Kuala Lumpur's refusal to revoke permanent resident status for controversial Islamic preacher Zakir Naik has also affected India's attitude towards the nation.

India Today TV has accessed the directive sent by the cabinet secretariat to look into the scope for enforcing restrictions on a large number of major imports from Malaysia.

This includes Petroleum crude, refined palm oil, crude palm oil, copper and aluminum wire, microprocessors and other computer and telecom products, turbojets, aluminum ingots, LNG etc.

The government had kick started imposing restrictions by bringing limiting import of palm oil from Malaysia, thus altering the trade relationship between the world's biggest edible oil buyer - India, and the key supplier - Malaysia. India had imported 4.4 million tonnes of palm oil from Malaysia in 2018-19.

The decision also has a 'Make in India' connection. The government claims that the restrictions will also boost business for Indian refiners of crude palm oil. India is one of the world's largest vegetable oil consumers with an average Indian consuming over 20 kg of vegetable oil a year.

If India goes ahead with imposing restrictions, it would create a big setback for Malaysia as all the above items make up almost $11 billion worth exports to India in 2018-19 and almost $7 billion in April 2019-20. There was a growth of 20.1 per cent in 2018-19. In contrast, India's export to Malaysia was at 6.4 billion in 2018-19 and $4 billion in April to November 2019.

The refined palm oil export was slapped a 5 per cent safeguard duty, which is now valid until March 2020. It has been decided that refined palm oil would be shifted to a restricted category requiring importers to obtain a licence from the directorate general of foreign trade which would ensure stringent scrutiny of all licences to prevent "harm on domestic industry", the note from cabinet secretariat said.

The Ministry of Electronics and Information Technology has been directed to notify technical standards for microprocessors by the end of January. In an attempt to curb unrestricted imports into India from countries like Malaysia, a mechanism for stringent enforcement of the standards is being worked out. The customs department in fact has already been asked to conduct 100 per cent inspection of all microprocessors being imported.

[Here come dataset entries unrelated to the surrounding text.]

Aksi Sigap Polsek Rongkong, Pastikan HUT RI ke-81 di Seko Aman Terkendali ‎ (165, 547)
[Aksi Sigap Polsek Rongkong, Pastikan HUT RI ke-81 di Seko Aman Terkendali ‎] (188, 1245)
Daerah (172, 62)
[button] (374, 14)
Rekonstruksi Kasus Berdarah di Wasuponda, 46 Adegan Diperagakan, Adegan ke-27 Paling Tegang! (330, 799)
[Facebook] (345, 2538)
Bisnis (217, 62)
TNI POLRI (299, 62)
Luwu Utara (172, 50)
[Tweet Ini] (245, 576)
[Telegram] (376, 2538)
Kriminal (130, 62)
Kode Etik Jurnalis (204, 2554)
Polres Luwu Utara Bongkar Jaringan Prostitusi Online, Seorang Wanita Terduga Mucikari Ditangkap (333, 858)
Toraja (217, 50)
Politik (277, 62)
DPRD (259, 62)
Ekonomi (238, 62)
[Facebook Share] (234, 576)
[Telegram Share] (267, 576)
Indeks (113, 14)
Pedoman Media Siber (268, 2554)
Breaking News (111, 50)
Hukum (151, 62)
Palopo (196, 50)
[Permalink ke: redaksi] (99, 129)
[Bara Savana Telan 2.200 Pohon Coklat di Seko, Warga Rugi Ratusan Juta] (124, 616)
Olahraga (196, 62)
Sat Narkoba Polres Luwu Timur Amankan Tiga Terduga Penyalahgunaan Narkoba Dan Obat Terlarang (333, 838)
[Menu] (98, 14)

The secretary mines has been asked to consider establishing an import monitoring system to discourage imports of products with the potential to harm the domestic industry.

Malaysian palm oil now faces 50 per cent import tariff, due to an additional 5 per cent safeguard duty as compared to just 45 per cent on Indonesian oil.

Interestingly, India is tightening the screws on imports from China following steadfast support for Pakistan by India's neighbour.

While the focus of creating protective barriers against dumping by China has been on large products small items like mobile accessories have continued unrestricted flow into India hurting domestic manufacturers and boosting the sales of their Chinese counterparts.

These items escape notice as during the import process they are classified in the category called "others".

Minor items like unsorted waste and scrap witnessed a spurt of about 40 per cent in the recent past. The sale of items like antennas used in various sectors saw a jump of 30 per cent, in the last fiscal. These were imports which used to raise no alarms like steel or chemicals but eventually used to form $100 billion or 20 per cent of India's imports.

Now the DGFT is looking into for ways to create a licensing mechanism for 'other item' imports.

A senior ministry of commerce officials told India Today TV that a large number of items making up 25 per cent of India's imports cannot be ignored. "The country needs to know what is being imported. There needs to be a mechanism in place to set quality standards and enforcement."

Commerce minister Piyush Goyal had recently flagged the issue and said that the Indian government, like Germany, may restrict the import of products that are being brought into India under the others category.